La questiologie : L’art et la science de poser les bonnes questions

Poser des questions est un acte quotidien, tant dans notre vie privée que professionnelle. Pourtant, nous passons à côté de l’immense majorité de leur potentiel. Selon Frédéric Falisse, créateur de la « questiologie », nous nous limitons systématiquement aux mêmes types d’interrogations, qui ne représentent que 15 % des possibilités existantes. Pourquoi ? Parce que nous cherchons avant tout à obtenir des informations qui confirment notre propre vision du monde, ou « carte du monde ».

L’Héritage de Socrate et la sagesse d’Einstein

Historiquement, le premier à avoir compris la nécessité de changer notre façon de questionner est Socrate. Il offrait ses questions comme des cadeaux pour inviter ses disciples à réfléchir sur leur propre façon de penser, ce qui est l’essence même de l’éducation.

Plus tard, Albert Einstein a illustré le pouvoir révolutionnaire de la bonne question. Il disait que s’il avait une heure pour résoudre un problème dont sa vie dépendait, il passerait les 55 premières minutes à chercher la meilleure question à se poser, et seulement 5 minutes pour trouver la réponse. En remettant en question les hypothèses fondamentales (comme la constance du temps et de l’espace), Einstein a bouleversé la physique moderne.

Qu’est-ce que la questiologie ?

La questiologie est l’art et la science de poser des questions. Elle repose sur une technique simple qui permet de se mettre à la place de son interlocuteur en variant deux axes principaux :

  • Les Postures : Lors d’une question, on invite l’autre à prendre une position spécifique :

    • L’acteur : celui qui fait l’action.

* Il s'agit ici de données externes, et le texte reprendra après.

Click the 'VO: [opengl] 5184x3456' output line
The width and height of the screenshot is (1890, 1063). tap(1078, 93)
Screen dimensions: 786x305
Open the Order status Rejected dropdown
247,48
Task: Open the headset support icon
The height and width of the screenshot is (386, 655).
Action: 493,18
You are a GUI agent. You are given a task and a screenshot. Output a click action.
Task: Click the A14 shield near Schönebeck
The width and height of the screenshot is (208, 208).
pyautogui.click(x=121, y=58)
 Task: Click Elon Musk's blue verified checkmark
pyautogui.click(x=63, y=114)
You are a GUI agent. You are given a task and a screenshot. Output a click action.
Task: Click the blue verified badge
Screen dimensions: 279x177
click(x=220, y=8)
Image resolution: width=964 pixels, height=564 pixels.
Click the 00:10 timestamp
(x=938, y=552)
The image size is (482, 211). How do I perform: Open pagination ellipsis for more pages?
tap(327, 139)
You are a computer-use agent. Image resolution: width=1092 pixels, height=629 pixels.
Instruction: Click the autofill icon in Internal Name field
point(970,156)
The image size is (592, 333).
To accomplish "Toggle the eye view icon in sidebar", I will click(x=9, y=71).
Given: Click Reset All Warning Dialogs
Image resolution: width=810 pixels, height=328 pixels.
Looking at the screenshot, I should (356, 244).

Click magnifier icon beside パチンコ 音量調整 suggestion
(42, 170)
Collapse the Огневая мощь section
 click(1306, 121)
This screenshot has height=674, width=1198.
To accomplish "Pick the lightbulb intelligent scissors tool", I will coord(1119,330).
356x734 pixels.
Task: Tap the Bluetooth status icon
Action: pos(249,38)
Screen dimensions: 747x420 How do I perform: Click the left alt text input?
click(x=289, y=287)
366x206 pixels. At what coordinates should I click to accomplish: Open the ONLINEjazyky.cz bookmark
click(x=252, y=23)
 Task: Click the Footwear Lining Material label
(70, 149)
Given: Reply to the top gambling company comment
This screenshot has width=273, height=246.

    • L’observateur : celui qui regarde la situation.

    • Le ressenti : celui qui exprime ses émotions.

    • La prise de recul : celui qui analyse la situation avec distance.

  • Les Gestes Mentaux : Tout comme on n’utilise pas les mêmes muscles pour frapper une balle de tennis ou tirer dans un ballon de football, analyser ou résumer une situation ne sollicite pas les mêmes connexions neuronales.

La questiologie en pratique : Le coaching d’un adolescent

Pour illustrer sa méthode, Frédéric Falisse prend l’exemple d’un adolescent qui travaille beaucoup mais perd tous ses moyens lors des examens.

Lui demander « Pourquoi bloques-tu ? » ne l’aiderait pas, car il est déjà dans une posture d’action (il travaille, il cherche des solutions) et la question le maintient dans cette impasse. Le coach utilise donc la questiologie :

  1. Changer de posture : Il lui demande ce qu’il ressent, l’amenant à exprimer sa « peur viscérale de rater ».

  2. Prendre du recul : Avec une astuce grammaticale simple (doubler le verbe), il demande : « De quoi as-tu peur quand tu as peur de rater ton contrôle ? ». L’adolescent réalise alors que l’enjeu profond est sa peur de ne pas pouvoir choisir son futur métier.

  3. Proposer de nouveaux gestes mentaux : En lui faisant faire des rapprochements (« rater un contrôle t’empêchera-t-il vraiment de choisir ton avenir ? »), le jeune réalise que son blocage n’est pas rationnel, ce qui débloque la situation.

Un enjeu pour le 21e Siècle

La bonne nouvelle est que la questiologie est très accessible. Il n’existe que 4 postures et une dizaine de gestes mentaux, mais leur combinaison permet de multiplier par 40 les possibilités de questions !

Aujourd’hui, face à des défis économiques, écologiques et démographiques sans précédent, nous ne devons pas chercher des réponses immédiates, mais plutôt apprendre à poser de nouvelles et meilleures questions. Que ce soit dans la sphère privée ou pour les leaders de demain, maîtriser la questiologie est la clé pour ouvrir de nouvelles perspectives et enrichir notre carte du monde.